O que move o nosso protagonista aqui não é o american way of life de conquistar o mundo do zero, mas o oposto, a necessidade de ir lá para baixo para provar que não é só mais um garoto de Hollywood.
Se entrar de cabeça na história, as pequenas imperfeições não duram, a beleza da história sendo recontada de maneira completamente diferente, costurando trechos iguais com rumos distintos vai sendo realçada, a estética das lutas gravadas com as novas tecnologias.
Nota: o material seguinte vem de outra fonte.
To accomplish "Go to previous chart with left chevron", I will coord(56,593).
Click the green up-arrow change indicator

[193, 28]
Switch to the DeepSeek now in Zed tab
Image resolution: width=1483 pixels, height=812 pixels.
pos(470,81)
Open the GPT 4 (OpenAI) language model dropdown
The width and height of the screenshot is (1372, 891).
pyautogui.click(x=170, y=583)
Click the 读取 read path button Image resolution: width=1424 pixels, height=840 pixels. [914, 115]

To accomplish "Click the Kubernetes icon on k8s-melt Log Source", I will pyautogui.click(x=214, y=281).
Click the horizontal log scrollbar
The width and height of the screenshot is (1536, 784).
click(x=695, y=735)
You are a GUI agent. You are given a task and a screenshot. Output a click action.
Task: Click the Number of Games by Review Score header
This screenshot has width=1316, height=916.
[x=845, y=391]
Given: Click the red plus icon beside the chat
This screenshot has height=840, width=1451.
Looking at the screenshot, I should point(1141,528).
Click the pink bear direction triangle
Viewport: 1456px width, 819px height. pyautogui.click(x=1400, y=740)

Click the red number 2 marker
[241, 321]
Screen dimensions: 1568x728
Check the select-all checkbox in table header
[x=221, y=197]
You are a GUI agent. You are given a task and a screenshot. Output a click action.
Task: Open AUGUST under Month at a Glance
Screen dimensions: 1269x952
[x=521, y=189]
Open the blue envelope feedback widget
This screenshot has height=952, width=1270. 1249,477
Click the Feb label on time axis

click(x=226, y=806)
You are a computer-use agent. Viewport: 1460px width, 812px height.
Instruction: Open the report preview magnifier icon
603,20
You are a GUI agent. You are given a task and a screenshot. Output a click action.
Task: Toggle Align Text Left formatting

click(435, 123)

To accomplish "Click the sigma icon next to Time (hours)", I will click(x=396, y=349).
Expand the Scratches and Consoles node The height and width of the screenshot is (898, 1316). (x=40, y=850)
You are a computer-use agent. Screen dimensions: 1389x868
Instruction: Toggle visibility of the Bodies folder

Aplausos para segunda luta do filme, uma sequência de dois rounds gravados numa única tomada, moderno, preocupante, recolhido, seco.
E Balboa. Agora é a vez dele de ser o velho Mickey. A toquinha na cabeça, os gritos nos treinos. Sylvester Stallone ganhou essa semana o Globo de Ouro de melhor ator coadjuvante pelo papel e lindamente agradeceu, ao final, ao Rocky Balboa por ser o melhor amigo imaginário que ele teve. Stallone sabe bem o que fazer com a personagem, joga emoção e a gente cai, joga alívio cômico e a gente cai. A gente ri e chora facinho facinho com eles dois, grandes companheiros já de 40 anos.
A melhor parte de Creed é ver pupilo e mestre aprendendo, ambos, cada uma com sua luta. Ver um bi-campeão mundial dos pesos pesados ainda necessitando de aprendizados é muito benéfico, coloca Balboa em uma posição ainda relevante e, ao mesmo tempo, lhe dá uma despedida digna, honesta, necessária.
Desse jeito, dá pra sair do cinema com os braços doendo de tanto se defender ou com os olhos inchados de pancada de lágrimas. Daqui, ainda vai levar uns dias pra sair o roxo da cara.